# new guy, new theatre



## 67kato (Jan 30, 2008)

Hi all,

I am new to the scene and I am in the process of building a dedicated theatre room. I could use some help with certain construction ideas. I have a moderate sized space in a basement (13'-6" x 21' w/ 9'+ ceilings). We plan on a projector set up with 100" screen (hopefully). The rough framing is almost finished and I am looking into the electrical end of things. From what I have read here, it seems that we will be trying out a 7.1 sound system. Having said that, I will be running the flexible conduit from the power center to the speaker locations. Here is where the questions start:

1. Do the conduits terminate into a single gang box at the speaker locations?

2. I assume that half the speakers will be free standing (yes or no?) so where should I mount the terminations?

3. Is there any reason to run 5e wire to the speaker locations?

4. Should I be looking into anything else? 

Thanks for the help. I will try to post some progress pics soon.

Kato


----------



## bpape (Sep 14, 2006)

Welcome to the forum.

That's a very nice space you have. Higher ceilings are great. To be brief with your questions:

1. That's can be done. If so, it's usually a low voltage box. 

2. Actually, for a pure HT, none of them are floorstanders except the sub. You'll be cutting them off at 80Hz so save your money or get better monitor types and a better sub. Also, surrounds go 6-6.5' off the floor.

3. No.

4. Tons of things. Where do you want to start? Set your seats first where they'll sound good. Set everything else around that (speaker location, screen size which drives PJ location, quality, brightness, etc.) Also, watch your HVAC very closely. That's the place that is usually the biggest isolation issue in any room.

Welcome to the madness.

Bryan


----------



## 67kato (Jan 30, 2008)

I appreciate the advice. Its a lot easier to do it right the first time. I have attached a quick and dirty floor plan. I'll take some more pics tonight. I gotta run.

thanks,

Kato


----------



## MatrixDweller (Jul 24, 2007)

67kato said:


> 1. Do the conduits terminate into a single gang box at the speaker locations?


You can use a low voltage receptacle at the termination point. The orange ones I used have a hole in the top and bottom that conduit could be fed into but there's no locking mechanism. If you tie down the conduit to the stud it shouldn't move much laterally. It can however move up and down a bit when you snake your wires through it. You can also get double gang and triple gang boxes if you need them for bigger wall plates.


67kato said:


> 2. I assume that half the speakers will be free standing (yes or no?) so where should I mount the terminations?


Probably at no lower that normal receptacle height (1ft or so) for floor mounted speakers. It's only for aesthetics so what ever you think looks nice is acceptable.


67kato said:


> 3. Is there any reason to run 5e wire to the speaker locations?

**Data provided**
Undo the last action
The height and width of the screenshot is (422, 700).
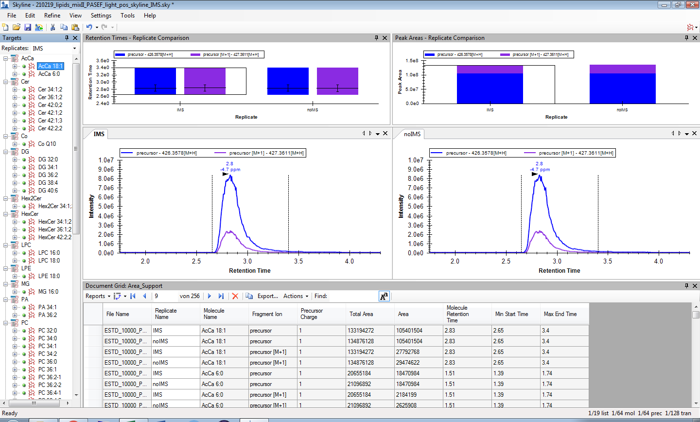point(89,27)
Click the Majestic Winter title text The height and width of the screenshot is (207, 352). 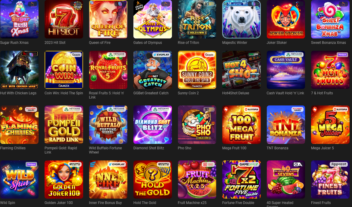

**The tasks**
A - Say whether each statement agrees with the home theater thread. Answer yes or no, and quote the deciding words.
(i) The basement space has ceilings of 9 feet or more.
(ii) bpape says surrounds should be placed 6 to 6.5 feet off the floor.
(iii) MatrixDweller says the orange receptacles lock the conduit in place.
B - Answer these questions from the home theater thread.
(i) What screen size does Kato hope to use with the projector?
(ii) At what frequency does bpape say the speakers will be cut off?
(iii) What does MatrixDweller give as normal receptacle height?

**Written answers**
A -
(i) Yes: "13'-6" x 21' w/ 9'+ ceilings"
(ii) Yes: "Also, surrounds go 6-6.5' off the floor."
(iii) No: "but there's no locking mechanism"

B -
(i) 100 inches
(ii) 80Hz
(iii) 1 ft or so